Over the past few years, the issue of power and cooling costs for data centers has moved from being an afterthought to the forefront in the minds of IT administrators.
Businesses are seeing as much as half of their IT budgets being spent to keep the facilities powered, cooled and lit, according to Duncan Campbell, vice president of worldwide marketing for Hewlett-Packard's Adaptive Infrastructure business, and that ratio is not improving, thanks to greater density in the data center and the rising cost of energy.
"It's a big number ... and it's growing," Campbell said in an interview.
The drive to reduce power and cooling costs-fueled both by internal needs and by pressure from the federal government, which is looking to reduce the country's reliance on fossil fuels and promote green energy-is giving rise to business efforts within IT vendors such as HP to help enterprises design more ecofriendly data centers.
"Sometimes people are extending the life of their current data centers, and other times we're helping them build their next-generation data center," Campbell said. "The incentive to attack [these power costs] is very much driven by how much [of the] budget is being spent on them."
Campbell and HP Enterprise Services Fellow Ed Kettler, a green IT strategist (HP Enterprise Services was formerly HP's EDS services business), recently pointed to four examples of businesses using technology to make their new or existing data centers greener. Two of these facilities belong to HP customers, while the other two HP adopted when it bought EDS in 2008 for $13.9 billion.
Power Loft, which builds facilities that other businesses use to house their data centers, is using a two-story solution in building a 220,000-square-foot facility in McLean, Va. The two-story model-recommended by HP Critical Facilities Service and delivered by EYP MCF-segregates the power and cooling infrastructure from the raised-floor environment, a move that lets Power Loft scale out the IT environment while optimizing the flow of energy and cooling to the equipment, Campbell said.
The result is that the facility can accommodate 50 percent more racks and twice the power capacity of comparable Tier 3 data centers, and also uses 70 percent less critical power. The design will save Power Loft $10.5 million in annual electric costs, with projected savings of $350,000 per megawatt of critical power, he said.
Those benefits garnered the data center the LEED (Leadership in Energy and Environmental Design) Silver rating from the U.S. Green Building Council.

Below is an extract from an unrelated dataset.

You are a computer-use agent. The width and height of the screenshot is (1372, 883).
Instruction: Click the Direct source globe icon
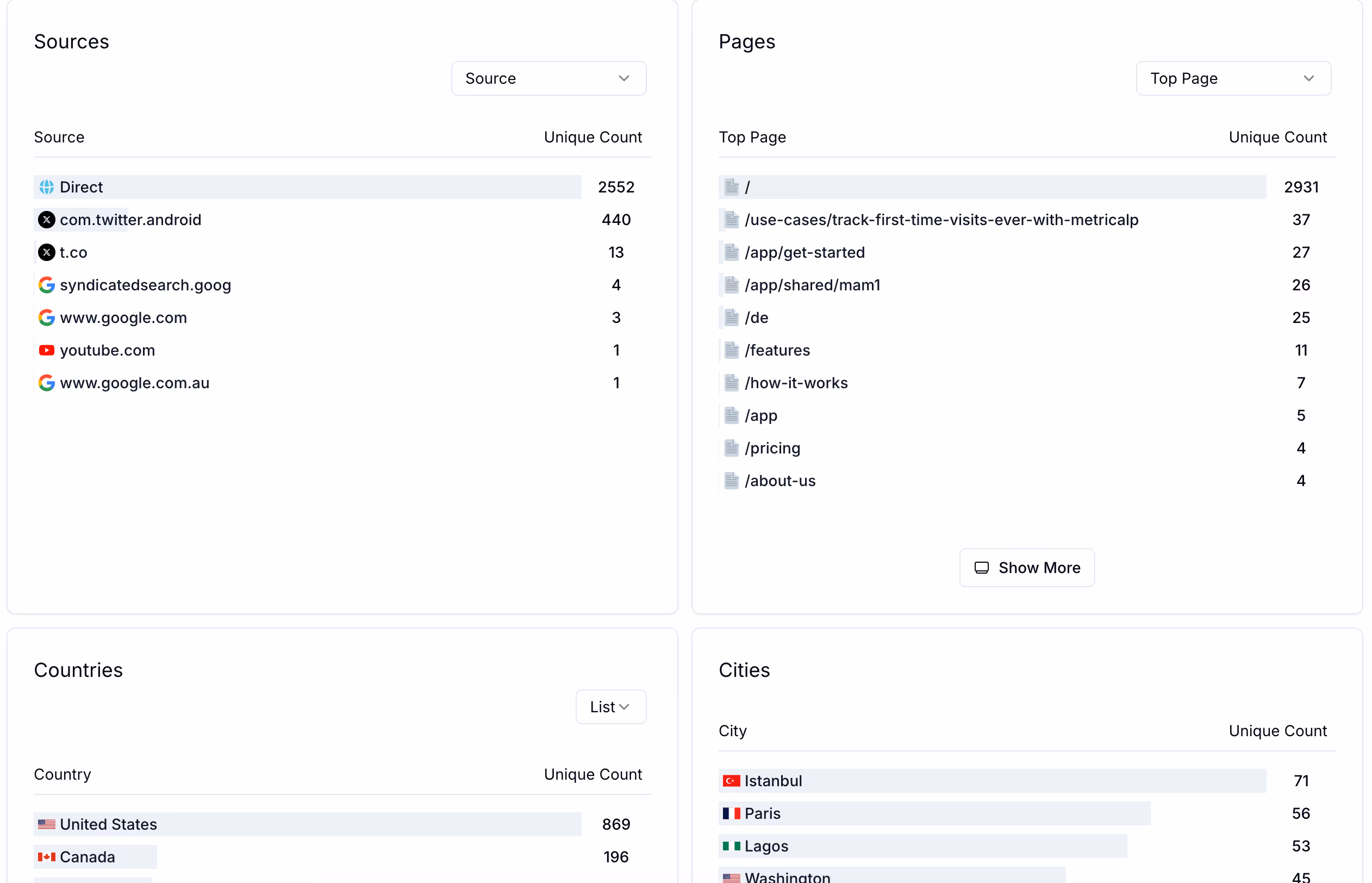pos(46,187)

Managed hosting provider Opus Interactive is upgrading its IT environment with HP's ProLiant G6 servers-including blade systems-and LeftHand P4000 SAN (storage area network), as well as server virtualization technology from VMware, to improve the capacity of its Portland, Ore., data center.
The result is that Opus Interactive can host 29 times more servers per rack-about 1,200 virtual servers per rack-while cutting power consumption in half, Campbell said.
Opus also is using 100 percent wind-generated power supplied by Portland General Electric, and has installed motion sensor lighting to help reduce consumption, he said.